I began to sweat. I slept little that night. Next morning I called Joe and then John and said, “I think $1000 is a fair price.” It was 1985.

John drove with his wife Pat to Stony Creek on Sunday, and I met them there. As Pat sat in her car reading a book, Joe, John and I took Sweetie and Flash to see if we could find a quail (the quail season had ended). Flash found a paired off couple, and Sweetie backed him.

“I think $500 would probably be fair,” John said, half in jest

“I might have been born in Stony Creek, but it wasn’t yesterday,” Joe responded.

Back at Joe’s house, John had Pat write Joe a check for $1000 and with Sweetie in the trunk they left for the long drive back to Galax, Virginia. 

Three days later, John called me. “Sweetie won’t get out of her box in the kennel. When I try to coax her out she growls at me. She won’t eat.”

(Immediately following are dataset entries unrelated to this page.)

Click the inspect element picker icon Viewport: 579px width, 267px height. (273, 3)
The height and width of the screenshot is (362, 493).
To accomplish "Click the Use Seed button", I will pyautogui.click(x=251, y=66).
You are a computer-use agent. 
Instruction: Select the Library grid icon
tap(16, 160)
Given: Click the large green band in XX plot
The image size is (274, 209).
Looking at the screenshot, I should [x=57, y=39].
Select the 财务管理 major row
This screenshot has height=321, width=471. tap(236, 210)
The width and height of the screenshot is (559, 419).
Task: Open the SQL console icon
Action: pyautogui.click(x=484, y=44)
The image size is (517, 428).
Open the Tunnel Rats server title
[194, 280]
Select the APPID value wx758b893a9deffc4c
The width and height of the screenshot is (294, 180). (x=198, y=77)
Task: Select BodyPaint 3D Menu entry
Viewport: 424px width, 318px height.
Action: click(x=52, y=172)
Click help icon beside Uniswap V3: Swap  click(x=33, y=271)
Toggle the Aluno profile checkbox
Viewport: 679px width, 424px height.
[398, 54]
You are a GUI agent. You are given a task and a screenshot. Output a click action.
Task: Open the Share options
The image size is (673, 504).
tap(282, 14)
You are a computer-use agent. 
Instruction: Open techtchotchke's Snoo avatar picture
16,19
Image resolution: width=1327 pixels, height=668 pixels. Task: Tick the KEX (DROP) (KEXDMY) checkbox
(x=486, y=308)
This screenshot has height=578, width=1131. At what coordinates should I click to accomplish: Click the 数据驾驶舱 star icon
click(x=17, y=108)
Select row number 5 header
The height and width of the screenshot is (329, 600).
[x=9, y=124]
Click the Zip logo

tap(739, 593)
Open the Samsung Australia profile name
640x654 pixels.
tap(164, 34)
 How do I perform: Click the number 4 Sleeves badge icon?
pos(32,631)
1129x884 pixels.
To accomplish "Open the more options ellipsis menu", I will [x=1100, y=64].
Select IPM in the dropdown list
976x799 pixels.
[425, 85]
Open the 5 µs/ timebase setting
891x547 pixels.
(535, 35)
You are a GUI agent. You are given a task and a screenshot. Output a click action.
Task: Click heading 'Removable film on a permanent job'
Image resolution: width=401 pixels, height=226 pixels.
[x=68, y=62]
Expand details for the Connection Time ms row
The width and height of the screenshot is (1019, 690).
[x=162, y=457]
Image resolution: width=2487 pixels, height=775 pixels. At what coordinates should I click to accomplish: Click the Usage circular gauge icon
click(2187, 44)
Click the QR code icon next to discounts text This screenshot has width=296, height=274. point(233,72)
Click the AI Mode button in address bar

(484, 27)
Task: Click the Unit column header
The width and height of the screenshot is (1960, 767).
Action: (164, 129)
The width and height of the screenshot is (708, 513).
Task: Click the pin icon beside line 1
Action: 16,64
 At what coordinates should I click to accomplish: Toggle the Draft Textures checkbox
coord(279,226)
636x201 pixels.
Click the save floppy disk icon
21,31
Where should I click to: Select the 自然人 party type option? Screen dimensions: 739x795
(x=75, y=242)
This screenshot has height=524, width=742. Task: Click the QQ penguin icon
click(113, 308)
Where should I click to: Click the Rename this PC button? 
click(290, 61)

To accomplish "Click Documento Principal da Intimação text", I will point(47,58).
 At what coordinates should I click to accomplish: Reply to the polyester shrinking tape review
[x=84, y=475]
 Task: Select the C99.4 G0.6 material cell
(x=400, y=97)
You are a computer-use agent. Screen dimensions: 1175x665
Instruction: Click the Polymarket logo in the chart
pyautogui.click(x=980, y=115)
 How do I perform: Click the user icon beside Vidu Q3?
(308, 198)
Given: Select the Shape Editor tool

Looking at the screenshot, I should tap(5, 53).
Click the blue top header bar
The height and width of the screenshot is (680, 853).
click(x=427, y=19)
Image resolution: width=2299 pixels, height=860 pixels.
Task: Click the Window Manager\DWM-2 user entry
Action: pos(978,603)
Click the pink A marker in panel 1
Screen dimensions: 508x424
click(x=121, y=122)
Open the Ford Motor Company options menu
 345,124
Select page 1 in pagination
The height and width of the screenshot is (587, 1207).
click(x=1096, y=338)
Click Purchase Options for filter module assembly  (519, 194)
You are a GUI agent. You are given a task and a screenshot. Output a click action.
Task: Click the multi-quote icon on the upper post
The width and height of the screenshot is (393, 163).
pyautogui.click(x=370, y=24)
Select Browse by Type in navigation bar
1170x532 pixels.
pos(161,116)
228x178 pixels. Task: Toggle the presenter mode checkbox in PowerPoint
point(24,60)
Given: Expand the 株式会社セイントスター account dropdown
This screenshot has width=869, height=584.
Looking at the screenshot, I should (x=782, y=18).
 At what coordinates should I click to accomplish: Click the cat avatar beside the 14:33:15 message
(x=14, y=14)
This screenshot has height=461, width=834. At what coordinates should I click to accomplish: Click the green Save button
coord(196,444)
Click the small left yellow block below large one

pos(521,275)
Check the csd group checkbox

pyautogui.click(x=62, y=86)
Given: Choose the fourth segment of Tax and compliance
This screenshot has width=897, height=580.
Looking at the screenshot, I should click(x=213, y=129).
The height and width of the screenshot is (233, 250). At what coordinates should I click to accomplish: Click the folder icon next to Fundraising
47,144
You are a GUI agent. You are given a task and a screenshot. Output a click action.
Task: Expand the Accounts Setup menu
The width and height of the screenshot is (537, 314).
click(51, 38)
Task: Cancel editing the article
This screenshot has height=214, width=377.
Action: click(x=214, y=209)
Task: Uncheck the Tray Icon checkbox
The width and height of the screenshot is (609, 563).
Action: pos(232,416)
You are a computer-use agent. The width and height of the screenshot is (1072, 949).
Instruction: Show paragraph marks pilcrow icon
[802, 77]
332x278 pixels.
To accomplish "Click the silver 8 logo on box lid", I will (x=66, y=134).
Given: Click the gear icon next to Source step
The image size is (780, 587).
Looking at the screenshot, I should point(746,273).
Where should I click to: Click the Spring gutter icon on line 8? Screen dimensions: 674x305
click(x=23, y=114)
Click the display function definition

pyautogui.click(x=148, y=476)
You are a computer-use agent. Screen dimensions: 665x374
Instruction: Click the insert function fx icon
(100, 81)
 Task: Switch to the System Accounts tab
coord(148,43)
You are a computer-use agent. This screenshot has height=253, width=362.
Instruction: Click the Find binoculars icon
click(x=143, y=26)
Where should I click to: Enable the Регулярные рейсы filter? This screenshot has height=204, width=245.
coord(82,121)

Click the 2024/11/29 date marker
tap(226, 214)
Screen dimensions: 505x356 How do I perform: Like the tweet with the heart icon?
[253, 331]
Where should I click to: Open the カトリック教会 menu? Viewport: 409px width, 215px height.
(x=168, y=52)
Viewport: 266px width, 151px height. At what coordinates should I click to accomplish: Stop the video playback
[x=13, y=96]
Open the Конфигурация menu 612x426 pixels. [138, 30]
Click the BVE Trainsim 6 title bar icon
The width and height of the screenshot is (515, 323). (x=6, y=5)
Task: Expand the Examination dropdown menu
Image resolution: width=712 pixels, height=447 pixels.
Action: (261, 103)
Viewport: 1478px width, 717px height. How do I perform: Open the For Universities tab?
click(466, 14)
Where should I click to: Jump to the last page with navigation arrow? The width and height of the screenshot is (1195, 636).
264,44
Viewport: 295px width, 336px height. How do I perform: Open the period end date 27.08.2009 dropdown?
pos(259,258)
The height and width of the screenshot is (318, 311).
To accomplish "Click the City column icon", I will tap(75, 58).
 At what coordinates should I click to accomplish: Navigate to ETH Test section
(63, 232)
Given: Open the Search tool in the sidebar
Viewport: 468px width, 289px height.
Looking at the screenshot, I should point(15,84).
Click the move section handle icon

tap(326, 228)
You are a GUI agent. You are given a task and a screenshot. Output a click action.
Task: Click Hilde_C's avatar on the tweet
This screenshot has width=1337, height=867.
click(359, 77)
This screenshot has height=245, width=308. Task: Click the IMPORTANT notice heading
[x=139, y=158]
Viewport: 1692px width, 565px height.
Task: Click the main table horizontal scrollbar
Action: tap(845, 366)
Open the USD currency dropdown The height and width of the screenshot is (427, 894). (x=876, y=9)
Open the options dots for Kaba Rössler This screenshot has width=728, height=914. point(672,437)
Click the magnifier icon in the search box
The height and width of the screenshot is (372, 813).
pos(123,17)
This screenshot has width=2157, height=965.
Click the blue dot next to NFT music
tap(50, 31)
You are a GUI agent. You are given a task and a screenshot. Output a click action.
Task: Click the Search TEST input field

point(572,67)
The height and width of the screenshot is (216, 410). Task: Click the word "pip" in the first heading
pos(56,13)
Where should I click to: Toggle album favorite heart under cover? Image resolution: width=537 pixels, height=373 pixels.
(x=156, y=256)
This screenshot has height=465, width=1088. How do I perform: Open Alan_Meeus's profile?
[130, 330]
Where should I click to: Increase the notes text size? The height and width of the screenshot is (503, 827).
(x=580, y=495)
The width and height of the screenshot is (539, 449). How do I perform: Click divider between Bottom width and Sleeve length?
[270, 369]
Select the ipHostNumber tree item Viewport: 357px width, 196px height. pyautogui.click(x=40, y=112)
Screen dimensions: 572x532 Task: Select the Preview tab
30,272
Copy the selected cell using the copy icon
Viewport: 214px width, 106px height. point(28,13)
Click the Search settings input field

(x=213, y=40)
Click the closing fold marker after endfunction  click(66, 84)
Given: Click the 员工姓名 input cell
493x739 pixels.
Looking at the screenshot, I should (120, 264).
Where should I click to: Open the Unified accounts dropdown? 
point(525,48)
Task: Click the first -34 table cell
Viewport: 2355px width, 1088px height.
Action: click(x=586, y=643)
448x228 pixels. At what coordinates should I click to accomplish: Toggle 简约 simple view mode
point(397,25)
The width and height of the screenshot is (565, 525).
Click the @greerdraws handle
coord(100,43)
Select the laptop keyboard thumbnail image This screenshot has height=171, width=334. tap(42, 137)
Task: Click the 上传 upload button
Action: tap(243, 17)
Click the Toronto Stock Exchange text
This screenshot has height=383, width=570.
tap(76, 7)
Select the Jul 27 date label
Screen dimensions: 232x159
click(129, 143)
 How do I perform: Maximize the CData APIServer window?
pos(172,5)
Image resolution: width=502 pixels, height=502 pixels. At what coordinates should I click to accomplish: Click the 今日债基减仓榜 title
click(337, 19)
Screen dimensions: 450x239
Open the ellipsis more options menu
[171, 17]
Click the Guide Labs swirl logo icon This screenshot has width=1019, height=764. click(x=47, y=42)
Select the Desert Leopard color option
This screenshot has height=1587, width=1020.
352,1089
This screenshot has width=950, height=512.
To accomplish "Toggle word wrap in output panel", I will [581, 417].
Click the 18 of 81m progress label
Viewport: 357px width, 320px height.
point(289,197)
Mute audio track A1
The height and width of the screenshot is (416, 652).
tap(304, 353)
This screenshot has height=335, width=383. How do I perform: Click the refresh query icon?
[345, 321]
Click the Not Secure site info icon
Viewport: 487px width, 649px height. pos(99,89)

I couldn’t believe it. This was totally unlike Sweetie, one of the most affectionate dogs I had ever known.

“Is she ill?” I asked.

“I think she is homesick,” John said.

My worst nightmare had been confirmed.

“I’ll buy her from you for $1000, plus your expenses coming to Stony Creek,” I said.

“Let me work with her a while, see if I can get her over it,” John said.

I called him against on Sunday. She still would not eat or come out of her box, still growled at John when he approached her run.

“I put a pan of water in her box, but she won’t come out for food or let me pet her. I am going to try to get her to my Vet tomorrow to be sure she does not have a medical problem,” John said, disgust in his voice. I repeated my offer to buy her.

Joe called me for a report, and I told him the news. Joe just chuckled. 

Monday night I called John again. “Vet says he thinks she is just depressed, misses all the dogs in the kennel where she had lived, or misses Joe. Says she should get over it, but maybe not.” I repeated my offer to buy her. 

I was relieved there was apparently no physical problem, but there sure was a mental one. I was praying for a cure now, and cursing myself for getting between my two best friends on a dog trade.

A week later when I called John, he said, “ I think I’ve made a little progress. She has stopped growling at me, eats a little, but still stays in her box mostly and won’t come out when I am around.” 

* * * * *

It took Sweetie more than a month to acclimate to her new home. John spent time every evening at her kennel run making friends. Grouse season arrived and I held my breath, awaiting a call from John on Sweetie’s performance as a grouse dog. She had never smelled a grouse or been hunted west of Virginia’s tide line, just west of Stony Creek. In those days John and I hunted grouse mostly in Highland and Bath Counties, Virginia, and eastern West Virginia.

Early reports were cautious, but by season’s end John confirmed my instincts. Sweetie had proved herself an ideal grouse dog, and saved me from the loss of my two best friends and best client. I have never since expressed an opinion on the monetary value of a dog owned by another.